→ Aim of the task
The reply should hold every record, copied exactly.

→ Record extracts
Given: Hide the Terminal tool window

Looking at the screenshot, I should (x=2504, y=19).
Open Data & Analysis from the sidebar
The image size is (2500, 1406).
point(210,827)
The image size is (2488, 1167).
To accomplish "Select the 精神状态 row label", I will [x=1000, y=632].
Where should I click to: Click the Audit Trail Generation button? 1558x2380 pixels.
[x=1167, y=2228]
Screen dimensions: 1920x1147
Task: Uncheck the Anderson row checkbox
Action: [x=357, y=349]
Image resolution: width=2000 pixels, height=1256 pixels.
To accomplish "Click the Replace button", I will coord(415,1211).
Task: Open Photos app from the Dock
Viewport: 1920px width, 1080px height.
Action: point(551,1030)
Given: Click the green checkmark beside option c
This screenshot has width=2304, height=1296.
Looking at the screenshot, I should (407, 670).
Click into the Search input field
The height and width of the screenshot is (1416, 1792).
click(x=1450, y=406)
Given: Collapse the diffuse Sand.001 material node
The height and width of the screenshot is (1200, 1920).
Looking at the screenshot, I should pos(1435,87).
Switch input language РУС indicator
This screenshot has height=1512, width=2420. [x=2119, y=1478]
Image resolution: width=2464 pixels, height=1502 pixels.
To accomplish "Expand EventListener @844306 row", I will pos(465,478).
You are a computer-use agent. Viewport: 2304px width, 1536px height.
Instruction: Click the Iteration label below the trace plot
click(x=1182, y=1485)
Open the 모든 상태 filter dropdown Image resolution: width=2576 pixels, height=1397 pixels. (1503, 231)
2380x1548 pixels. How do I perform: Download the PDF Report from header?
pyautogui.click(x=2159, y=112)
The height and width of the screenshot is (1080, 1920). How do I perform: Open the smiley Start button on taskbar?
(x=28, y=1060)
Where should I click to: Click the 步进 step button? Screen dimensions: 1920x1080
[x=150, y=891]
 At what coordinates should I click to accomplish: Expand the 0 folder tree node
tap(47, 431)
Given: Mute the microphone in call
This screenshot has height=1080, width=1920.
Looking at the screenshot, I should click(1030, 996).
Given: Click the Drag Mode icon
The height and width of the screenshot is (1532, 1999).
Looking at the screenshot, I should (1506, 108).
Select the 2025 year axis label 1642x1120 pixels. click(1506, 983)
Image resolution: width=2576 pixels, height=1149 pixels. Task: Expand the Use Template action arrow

→ Result of the exercise
Given: Hide the Terminal tool window

Looking at the screenshot, I should (x=2504, y=19).
Open Data & Analysis from the sidebar
The image size is (2500, 1406).
point(210,827)
The image size is (2488, 1167).
To accomplish "Select the 精神状态 row label", I will [x=1000, y=632].
Where should I click to: Click the Audit Trail Generation button? 1558x2380 pixels.
[x=1167, y=2228]
Screen dimensions: 1920x1147
Task: Uncheck the Anderson row checkbox
Action: [x=357, y=349]
Image resolution: width=2000 pixels, height=1256 pixels.
To accomplish "Click the Replace button", I will coord(415,1211).
Task: Open Photos app from the Dock
Viewport: 1920px width, 1080px height.
Action: point(551,1030)
Given: Click the green checkmark beside option c
This screenshot has width=2304, height=1296.
Looking at the screenshot, I should (407, 670).
Click into the Search input field
The height and width of the screenshot is (1416, 1792).
click(x=1450, y=406)
Given: Collapse the diffuse Sand.001 material node
The height and width of the screenshot is (1200, 1920).
Looking at the screenshot, I should pos(1435,87).
Switch input language РУС indicator
This screenshot has height=1512, width=2420. [x=2119, y=1478]
Image resolution: width=2464 pixels, height=1502 pixels.
To accomplish "Expand EventListener @844306 row", I will pos(465,478).
You are a computer-use agent. Viewport: 2304px width, 1536px height.
Instruction: Click the Iteration label below the trace plot
click(x=1182, y=1485)
Open the 모든 상태 filter dropdown Image resolution: width=2576 pixels, height=1397 pixels. (1503, 231)
2380x1548 pixels. How do I perform: Download the PDF Report from header?
pyautogui.click(x=2159, y=112)
The height and width of the screenshot is (1080, 1920). How do I perform: Open the smiley Start button on taskbar?
(x=28, y=1060)
Where should I click to: Click the 步进 step button? Screen dimensions: 1920x1080
[x=150, y=891]
 At what coordinates should I click to accomplish: Expand the 0 folder tree node
tap(47, 431)
Given: Mute the microphone in call
This screenshot has height=1080, width=1920.
Looking at the screenshot, I should click(1030, 996).
Given: Click the Drag Mode icon
The height and width of the screenshot is (1532, 1999).
Looking at the screenshot, I should (1506, 108).
Select the 2025 year axis label 1642x1120 pixels. click(1506, 983)
Image resolution: width=2576 pixels, height=1149 pixels. Task: Expand the Use Template action arrow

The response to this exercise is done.